Carlos monitored the new plants as they began to grow, but quickly spotted that the plants that began to sprout did not have the lush, oval waxy leaves of the adult plant and its cuttings, but instead put out long thin brown leaves which looked almost dead. He was trying to propagate saplings from an elegant broad-leaved tropical tree and the plants he saw before him resembled something more like an ugly scrubby shrub. As he watched the saplings growing over a number of weeks, he saw their tattered brown leaves get longer and longer as the plants got taller, but then miraculously at around a metre in height their leaves began to change. Slowly their thin leaves plumped out, and astonishingly the adult plant revealed itself as the lush green tree easily recognisable as café marron. This amazing morphogenesis is thought to be a result of the plant’s historical relationship with the native fauna of its island, the Rodrigues giant tortoise and a large bird called the solitaire, both of which are now extinct. As tortoises have very poor eyesight they rely on finding large green leaves to eat that are highly visible in their habitat. The thin brown leaves of the young café marron would therefore go unnoticed by a hungry tortoise, and it is only by the time they are well out of reach of the herbivore’s straining neck that they produce their thick green, veritably appetising leaves. This strategy, called heterophylly, is seen also in the raintree (Lonchocarpus capassa) which grows in the savannahs and woodlands of southern Africa. Its leaves look grey and diseased to deter herbivorous antelope when it is at their head height as a small shrub, and only later, when it is a mature tree many metres high, does it produce lush green leaves.

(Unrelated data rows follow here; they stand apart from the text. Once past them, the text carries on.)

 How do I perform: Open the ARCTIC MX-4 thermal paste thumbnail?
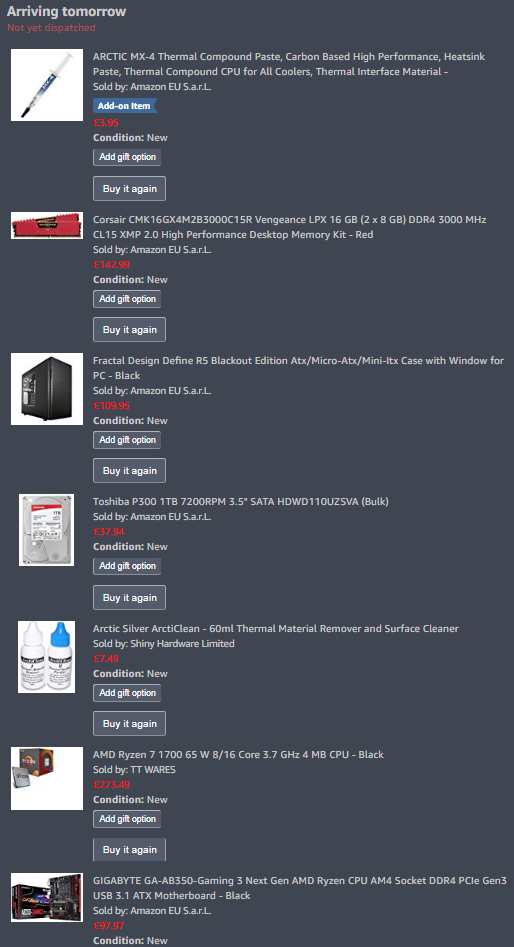tap(47, 85)
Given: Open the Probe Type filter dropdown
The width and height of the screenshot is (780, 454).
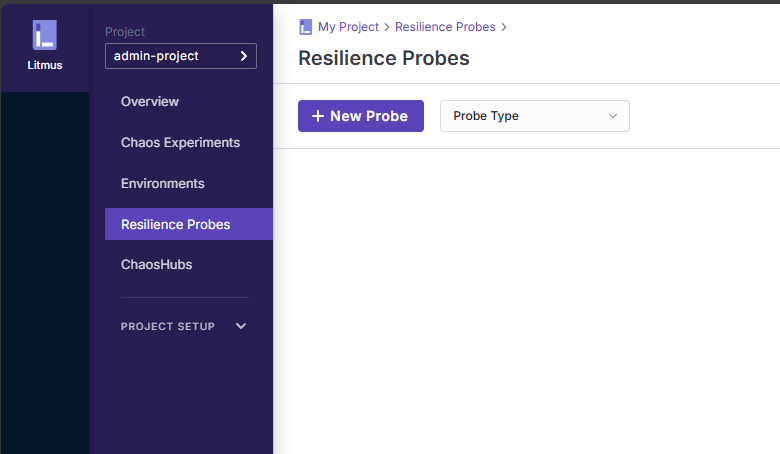Looking at the screenshot, I should tap(534, 116).
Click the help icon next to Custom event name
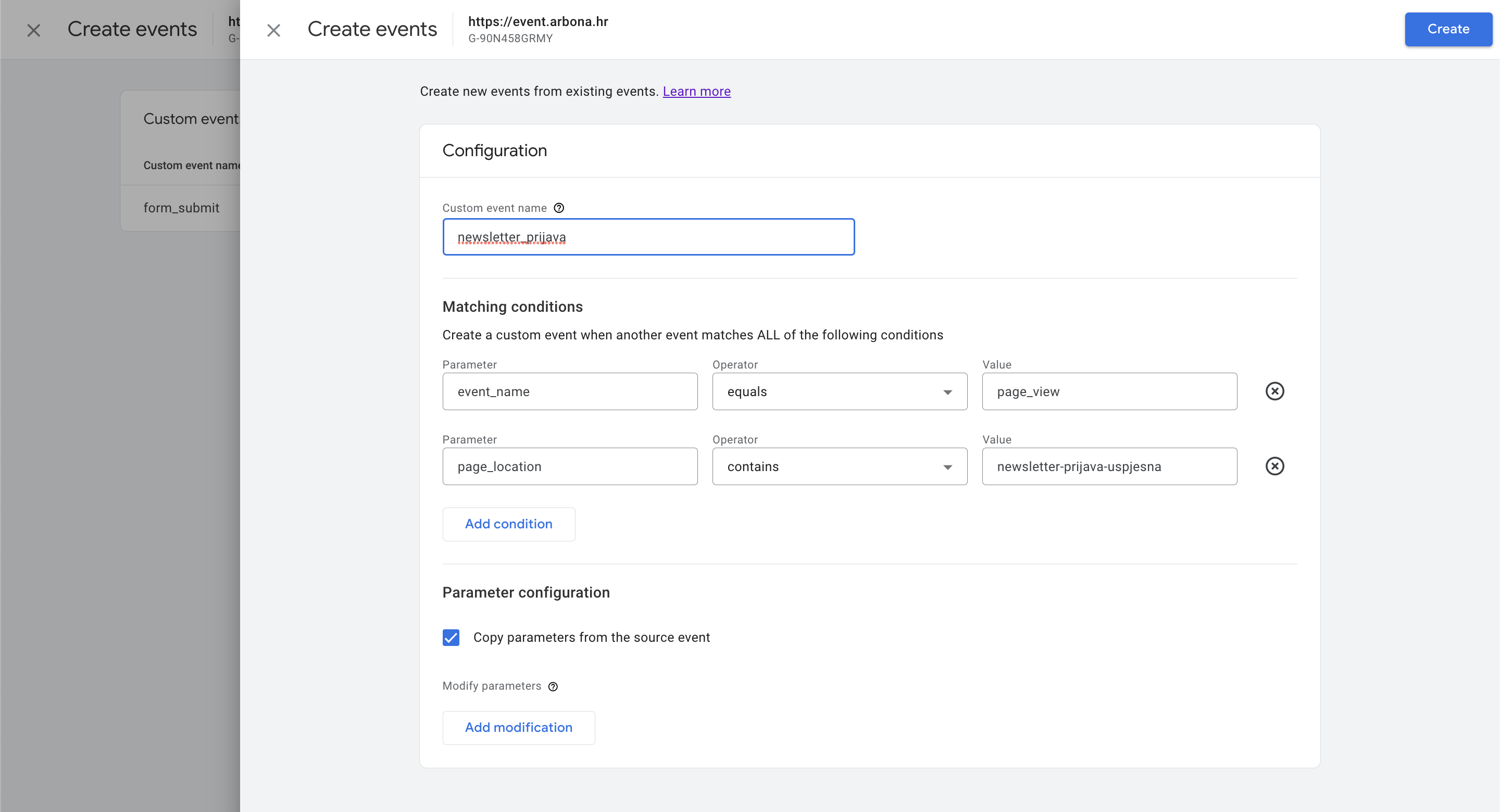This screenshot has width=1500, height=812. [559, 208]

Today the new café marron plants are producing their own flowers and their own seeds. From at first containing just five seeds, fruit are now being produced containing up to 85 seeds each, and slowly but surely a new population of genetically varied café marron is being re-established on Rodrigues, with the hope that once again it can flourish in its natural habitat. On the one hand this plant’s adaptations to its environment remind us of the unyielding and inherent ability of plants to survive. On the other hand, the story of the café marron outlines the important work that continues to be carried out by botanical gardens and research institutes across the world, to help bolster populations and maintain the vital biodiversity of species on Earth.